# [WORK ITEM]
Write out the line that contains "Screen dimensions: 1512x808", then every following line to the end of the records below, with no other lines and no changes.

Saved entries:

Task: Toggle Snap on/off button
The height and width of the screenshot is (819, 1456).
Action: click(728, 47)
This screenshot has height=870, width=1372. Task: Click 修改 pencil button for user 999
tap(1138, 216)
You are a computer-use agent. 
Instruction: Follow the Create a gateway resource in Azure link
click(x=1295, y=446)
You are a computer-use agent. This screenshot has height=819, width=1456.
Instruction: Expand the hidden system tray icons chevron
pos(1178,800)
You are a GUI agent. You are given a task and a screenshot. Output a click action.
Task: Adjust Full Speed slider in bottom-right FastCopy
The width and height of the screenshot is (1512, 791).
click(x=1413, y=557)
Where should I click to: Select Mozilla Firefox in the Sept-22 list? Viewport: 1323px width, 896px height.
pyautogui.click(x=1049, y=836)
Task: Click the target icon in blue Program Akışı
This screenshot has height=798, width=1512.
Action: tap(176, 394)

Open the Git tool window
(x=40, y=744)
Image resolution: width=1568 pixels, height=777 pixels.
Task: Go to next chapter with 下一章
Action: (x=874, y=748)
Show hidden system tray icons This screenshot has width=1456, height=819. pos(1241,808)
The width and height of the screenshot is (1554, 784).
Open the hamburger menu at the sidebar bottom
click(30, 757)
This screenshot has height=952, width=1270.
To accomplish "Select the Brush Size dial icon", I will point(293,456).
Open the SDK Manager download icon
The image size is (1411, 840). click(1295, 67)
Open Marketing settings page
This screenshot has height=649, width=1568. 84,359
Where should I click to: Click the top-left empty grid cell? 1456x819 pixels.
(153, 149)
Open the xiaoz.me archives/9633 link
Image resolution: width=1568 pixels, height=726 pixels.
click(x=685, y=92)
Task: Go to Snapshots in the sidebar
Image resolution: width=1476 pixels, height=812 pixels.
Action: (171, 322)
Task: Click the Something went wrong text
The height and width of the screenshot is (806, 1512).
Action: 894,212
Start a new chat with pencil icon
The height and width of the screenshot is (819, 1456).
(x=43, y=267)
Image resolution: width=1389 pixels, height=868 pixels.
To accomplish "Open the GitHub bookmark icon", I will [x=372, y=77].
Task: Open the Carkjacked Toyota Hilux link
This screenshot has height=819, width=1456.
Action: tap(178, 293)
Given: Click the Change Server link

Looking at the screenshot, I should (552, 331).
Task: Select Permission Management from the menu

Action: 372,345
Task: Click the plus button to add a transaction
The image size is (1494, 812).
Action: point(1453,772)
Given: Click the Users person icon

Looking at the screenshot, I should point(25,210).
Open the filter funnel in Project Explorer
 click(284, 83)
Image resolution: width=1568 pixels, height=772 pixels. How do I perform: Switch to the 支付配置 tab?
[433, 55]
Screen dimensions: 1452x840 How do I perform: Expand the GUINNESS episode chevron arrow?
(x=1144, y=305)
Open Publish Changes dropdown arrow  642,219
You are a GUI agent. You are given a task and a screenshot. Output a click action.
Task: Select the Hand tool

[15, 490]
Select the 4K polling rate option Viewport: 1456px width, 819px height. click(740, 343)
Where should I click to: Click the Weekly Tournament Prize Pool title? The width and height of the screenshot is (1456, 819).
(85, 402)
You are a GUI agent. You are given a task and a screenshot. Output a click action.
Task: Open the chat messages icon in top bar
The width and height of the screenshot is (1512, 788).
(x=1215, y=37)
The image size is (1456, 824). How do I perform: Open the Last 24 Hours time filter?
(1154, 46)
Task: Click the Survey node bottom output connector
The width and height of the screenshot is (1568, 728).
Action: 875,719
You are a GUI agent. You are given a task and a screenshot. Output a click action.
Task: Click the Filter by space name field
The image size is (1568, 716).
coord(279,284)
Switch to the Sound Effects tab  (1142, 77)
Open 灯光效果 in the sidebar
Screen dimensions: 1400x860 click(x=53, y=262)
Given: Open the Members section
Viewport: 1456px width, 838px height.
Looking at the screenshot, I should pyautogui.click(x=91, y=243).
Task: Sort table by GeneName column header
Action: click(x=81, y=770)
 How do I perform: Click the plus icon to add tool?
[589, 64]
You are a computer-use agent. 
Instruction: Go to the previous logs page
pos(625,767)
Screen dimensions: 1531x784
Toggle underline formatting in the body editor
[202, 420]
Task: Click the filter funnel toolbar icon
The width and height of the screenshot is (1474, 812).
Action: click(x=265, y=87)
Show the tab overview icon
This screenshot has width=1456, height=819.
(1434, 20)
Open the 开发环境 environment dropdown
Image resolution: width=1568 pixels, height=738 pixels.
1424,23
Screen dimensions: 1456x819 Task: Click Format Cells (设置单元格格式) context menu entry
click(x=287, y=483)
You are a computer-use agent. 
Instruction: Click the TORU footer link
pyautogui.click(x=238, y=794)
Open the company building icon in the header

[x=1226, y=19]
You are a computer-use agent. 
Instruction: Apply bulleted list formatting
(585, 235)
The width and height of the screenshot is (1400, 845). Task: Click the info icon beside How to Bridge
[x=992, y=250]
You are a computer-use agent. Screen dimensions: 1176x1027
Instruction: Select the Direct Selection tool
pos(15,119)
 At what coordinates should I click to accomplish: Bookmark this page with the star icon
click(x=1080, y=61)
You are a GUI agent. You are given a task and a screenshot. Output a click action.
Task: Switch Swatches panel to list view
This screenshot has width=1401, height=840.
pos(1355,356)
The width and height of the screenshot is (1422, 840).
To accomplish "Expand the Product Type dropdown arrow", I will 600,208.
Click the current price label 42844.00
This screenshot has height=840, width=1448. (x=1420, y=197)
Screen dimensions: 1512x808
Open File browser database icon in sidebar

# [RESULT]
Screen dimensions: 1512x808
Open File browser database icon in sidebar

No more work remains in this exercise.